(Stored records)
Start of Block
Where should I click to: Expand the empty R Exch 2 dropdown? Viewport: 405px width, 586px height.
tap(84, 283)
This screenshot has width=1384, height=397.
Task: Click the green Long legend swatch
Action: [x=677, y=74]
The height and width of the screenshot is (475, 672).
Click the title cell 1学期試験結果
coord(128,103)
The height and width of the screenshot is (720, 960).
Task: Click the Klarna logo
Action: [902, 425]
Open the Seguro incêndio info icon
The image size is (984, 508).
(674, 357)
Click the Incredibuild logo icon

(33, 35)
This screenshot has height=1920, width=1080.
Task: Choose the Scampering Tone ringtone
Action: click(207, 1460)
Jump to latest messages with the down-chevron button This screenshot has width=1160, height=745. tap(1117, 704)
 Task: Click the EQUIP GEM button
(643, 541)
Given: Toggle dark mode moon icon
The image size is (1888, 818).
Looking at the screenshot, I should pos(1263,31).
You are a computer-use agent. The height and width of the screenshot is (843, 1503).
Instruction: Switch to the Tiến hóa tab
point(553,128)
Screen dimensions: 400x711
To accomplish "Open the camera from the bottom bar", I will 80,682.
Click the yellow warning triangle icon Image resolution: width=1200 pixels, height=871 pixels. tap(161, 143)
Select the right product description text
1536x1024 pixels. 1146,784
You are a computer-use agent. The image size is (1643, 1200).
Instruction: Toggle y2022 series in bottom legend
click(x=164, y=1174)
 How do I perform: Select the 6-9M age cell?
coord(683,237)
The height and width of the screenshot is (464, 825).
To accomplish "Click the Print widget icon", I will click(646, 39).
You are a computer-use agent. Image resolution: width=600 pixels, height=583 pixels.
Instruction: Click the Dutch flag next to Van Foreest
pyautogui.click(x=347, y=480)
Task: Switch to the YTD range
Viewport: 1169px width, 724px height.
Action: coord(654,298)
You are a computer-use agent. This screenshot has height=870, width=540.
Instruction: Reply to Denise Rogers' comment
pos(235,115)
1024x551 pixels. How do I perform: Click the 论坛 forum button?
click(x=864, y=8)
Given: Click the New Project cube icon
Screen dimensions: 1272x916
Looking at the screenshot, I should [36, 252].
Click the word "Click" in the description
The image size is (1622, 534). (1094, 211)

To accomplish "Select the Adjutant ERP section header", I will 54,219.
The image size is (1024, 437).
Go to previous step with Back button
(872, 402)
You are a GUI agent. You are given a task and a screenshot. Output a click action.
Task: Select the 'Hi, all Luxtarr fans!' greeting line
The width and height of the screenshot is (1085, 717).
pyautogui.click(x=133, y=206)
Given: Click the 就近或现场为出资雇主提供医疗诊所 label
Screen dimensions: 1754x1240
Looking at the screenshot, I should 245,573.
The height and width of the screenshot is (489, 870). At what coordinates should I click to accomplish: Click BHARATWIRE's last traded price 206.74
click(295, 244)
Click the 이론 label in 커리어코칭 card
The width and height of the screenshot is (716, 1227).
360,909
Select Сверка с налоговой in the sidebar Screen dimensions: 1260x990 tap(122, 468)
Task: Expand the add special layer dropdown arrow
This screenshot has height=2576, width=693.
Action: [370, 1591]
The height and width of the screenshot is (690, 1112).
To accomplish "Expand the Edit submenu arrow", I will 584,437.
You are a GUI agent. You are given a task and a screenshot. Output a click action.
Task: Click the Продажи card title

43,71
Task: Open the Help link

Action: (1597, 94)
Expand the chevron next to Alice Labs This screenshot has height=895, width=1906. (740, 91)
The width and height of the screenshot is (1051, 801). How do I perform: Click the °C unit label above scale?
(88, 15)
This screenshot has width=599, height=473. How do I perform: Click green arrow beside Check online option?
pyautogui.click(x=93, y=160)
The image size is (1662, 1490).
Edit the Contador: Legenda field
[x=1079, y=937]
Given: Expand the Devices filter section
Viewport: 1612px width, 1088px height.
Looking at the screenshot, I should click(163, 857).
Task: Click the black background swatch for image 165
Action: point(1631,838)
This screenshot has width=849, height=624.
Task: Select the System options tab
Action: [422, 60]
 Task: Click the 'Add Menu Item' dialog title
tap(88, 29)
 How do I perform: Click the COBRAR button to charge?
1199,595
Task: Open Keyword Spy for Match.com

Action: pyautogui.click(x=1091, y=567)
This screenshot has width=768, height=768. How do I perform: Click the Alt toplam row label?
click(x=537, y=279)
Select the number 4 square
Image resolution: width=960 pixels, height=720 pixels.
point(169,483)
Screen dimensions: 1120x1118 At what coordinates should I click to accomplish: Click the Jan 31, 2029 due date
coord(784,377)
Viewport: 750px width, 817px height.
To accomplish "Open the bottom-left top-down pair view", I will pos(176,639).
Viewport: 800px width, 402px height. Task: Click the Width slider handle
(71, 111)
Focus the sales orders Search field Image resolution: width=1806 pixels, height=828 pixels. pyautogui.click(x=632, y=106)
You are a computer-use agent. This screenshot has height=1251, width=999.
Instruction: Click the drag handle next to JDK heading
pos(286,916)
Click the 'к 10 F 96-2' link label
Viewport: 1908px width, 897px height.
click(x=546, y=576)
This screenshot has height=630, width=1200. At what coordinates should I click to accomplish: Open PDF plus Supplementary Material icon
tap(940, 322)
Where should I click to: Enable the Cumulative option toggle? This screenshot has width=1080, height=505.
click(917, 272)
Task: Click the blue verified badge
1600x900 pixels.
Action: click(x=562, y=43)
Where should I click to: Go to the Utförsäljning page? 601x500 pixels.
End of Block
### Required work
Would you reproduce every record above exactly as it appears?

### Finished exercise
Where should I click to: Expand the empty R Exch 2 dropdown? Viewport: 405px width, 586px height.
tap(84, 283)
This screenshot has width=1384, height=397.
Task: Click the green Long legend swatch
Action: [x=677, y=74]
The height and width of the screenshot is (475, 672).
Click the title cell 1学期試験結果
coord(128,103)
The height and width of the screenshot is (720, 960).
Task: Click the Klarna logo
Action: [902, 425]
Open the Seguro incêndio info icon
The image size is (984, 508).
(674, 357)
Click the Incredibuild logo icon

(33, 35)
This screenshot has height=1920, width=1080.
Task: Choose the Scampering Tone ringtone
Action: click(207, 1460)
Jump to latest messages with the down-chevron button This screenshot has width=1160, height=745. tap(1117, 704)
 Task: Click the EQUIP GEM button
(643, 541)
Given: Toggle dark mode moon icon
The image size is (1888, 818).
Looking at the screenshot, I should pos(1263,31).
You are a computer-use agent. The height and width of the screenshot is (843, 1503).
Instruction: Switch to the Tiến hóa tab
point(553,128)
Screen dimensions: 400x711
To accomplish "Open the camera from the bottom bar", I will 80,682.
Click the yellow warning triangle icon Image resolution: width=1200 pixels, height=871 pixels. tap(161, 143)
Select the right product description text
1536x1024 pixels. 1146,784
You are a computer-use agent. The image size is (1643, 1200).
Instruction: Toggle y2022 series in bottom legend
click(x=164, y=1174)
 How do I perform: Select the 6-9M age cell?
coord(683,237)
The height and width of the screenshot is (464, 825).
To accomplish "Click the Print widget icon", I will click(646, 39).
You are a computer-use agent. Image resolution: width=600 pixels, height=583 pixels.
Instruction: Click the Dutch flag next to Van Foreest
pyautogui.click(x=347, y=480)
Task: Switch to the YTD range
Viewport: 1169px width, 724px height.
Action: coord(654,298)
You are a computer-use agent. This screenshot has height=870, width=540.
Instruction: Reply to Denise Rogers' comment
pos(235,115)
1024x551 pixels. How do I perform: Click the 论坛 forum button?
click(x=864, y=8)
Given: Click the New Project cube icon
Screen dimensions: 1272x916
Looking at the screenshot, I should [36, 252].
Click the word "Click" in the description
The image size is (1622, 534). (1094, 211)

To accomplish "Select the Adjutant ERP section header", I will 54,219.
The image size is (1024, 437).
Go to previous step with Back button
(872, 402)
You are a GUI agent. You are given a task and a screenshot. Output a click action.
Task: Select the 'Hi, all Luxtarr fans!' greeting line
The width and height of the screenshot is (1085, 717).
pyautogui.click(x=133, y=206)
Given: Click the 就近或现场为出资雇主提供医疗诊所 label
Screen dimensions: 1754x1240
Looking at the screenshot, I should 245,573.
The height and width of the screenshot is (489, 870). At what coordinates should I click to accomplish: Click BHARATWIRE's last traded price 206.74
click(295, 244)
Click the 이론 label in 커리어코칭 card
The width and height of the screenshot is (716, 1227).
360,909
Select Сверка с налоговой in the sidebar Screen dimensions: 1260x990 tap(122, 468)
Task: Expand the add special layer dropdown arrow
This screenshot has height=2576, width=693.
Action: [370, 1591]
The height and width of the screenshot is (690, 1112).
To accomplish "Expand the Edit submenu arrow", I will 584,437.
You are a GUI agent. You are given a task and a screenshot. Output a click action.
Task: Click the Продажи card title

43,71
Task: Open the Help link

Action: (1597, 94)
Expand the chevron next to Alice Labs This screenshot has height=895, width=1906. (740, 91)
The width and height of the screenshot is (1051, 801). How do I perform: Click the °C unit label above scale?
(88, 15)
This screenshot has width=599, height=473. How do I perform: Click green arrow beside Check online option?
pyautogui.click(x=93, y=160)
The image size is (1662, 1490).
Edit the Contador: Legenda field
[x=1079, y=937]
Given: Expand the Devices filter section
Viewport: 1612px width, 1088px height.
Looking at the screenshot, I should click(163, 857).
Task: Click the black background swatch for image 165
Action: point(1631,838)
This screenshot has width=849, height=624.
Task: Select the System options tab
Action: [422, 60]
 Task: Click the 'Add Menu Item' dialog title
tap(88, 29)
 How do I perform: Click the COBRAR button to charge?
1199,595
Task: Open Keyword Spy for Match.com

Action: pyautogui.click(x=1091, y=567)
This screenshot has width=768, height=768. How do I perform: Click the Alt toplam row label?
click(x=537, y=279)
Select the number 4 square
Image resolution: width=960 pixels, height=720 pixels.
point(169,483)
Screen dimensions: 1120x1118 At what coordinates should I click to accomplish: Click the Jan 31, 2029 due date
coord(784,377)
Viewport: 750px width, 817px height.
To accomplish "Open the bottom-left top-down pair view", I will pos(176,639).
Viewport: 800px width, 402px height. Task: Click the Width slider handle
(71, 111)
Focus the sales orders Search field Image resolution: width=1806 pixels, height=828 pixels. pyautogui.click(x=632, y=106)
You are a computer-use agent. This screenshot has height=1251, width=999.
Instruction: Click the drag handle next to JDK heading
pos(286,916)
Click the 'к 10 F 96-2' link label
Viewport: 1908px width, 897px height.
click(x=546, y=576)
This screenshot has height=630, width=1200. At what coordinates should I click to accomplish: Open PDF plus Supplementary Material icon
tap(940, 322)
Where should I click to: Enable the Cumulative option toggle? This screenshot has width=1080, height=505.
click(917, 272)
Task: Click the blue verified badge
1600x900 pixels.
Action: click(x=562, y=43)
Where should I click to: Go to the Utförsäljning page? 601x500 pixels.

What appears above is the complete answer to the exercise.